WHAT IS EXPECTED: Lines in the listing below may contain the word "agent". State how many do, and nothing more.

AVAILABLE DATA:

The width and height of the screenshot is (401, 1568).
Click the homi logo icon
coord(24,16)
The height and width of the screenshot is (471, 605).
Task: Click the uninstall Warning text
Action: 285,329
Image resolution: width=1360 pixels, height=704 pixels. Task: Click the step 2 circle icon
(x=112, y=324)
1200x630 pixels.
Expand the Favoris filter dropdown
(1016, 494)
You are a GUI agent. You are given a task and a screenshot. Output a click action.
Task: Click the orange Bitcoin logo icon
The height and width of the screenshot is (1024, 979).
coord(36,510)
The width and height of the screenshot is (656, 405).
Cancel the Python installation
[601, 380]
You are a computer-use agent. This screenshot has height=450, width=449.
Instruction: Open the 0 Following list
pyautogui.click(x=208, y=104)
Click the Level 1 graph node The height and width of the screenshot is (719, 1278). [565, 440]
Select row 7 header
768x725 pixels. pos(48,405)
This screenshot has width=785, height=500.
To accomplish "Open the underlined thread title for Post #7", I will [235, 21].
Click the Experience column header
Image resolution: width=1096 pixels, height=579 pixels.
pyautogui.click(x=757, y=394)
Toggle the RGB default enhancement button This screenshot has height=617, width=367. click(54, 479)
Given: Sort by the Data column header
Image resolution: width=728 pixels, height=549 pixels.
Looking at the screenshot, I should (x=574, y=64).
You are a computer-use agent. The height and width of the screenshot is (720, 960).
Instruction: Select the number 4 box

TASK SOLUTION: 3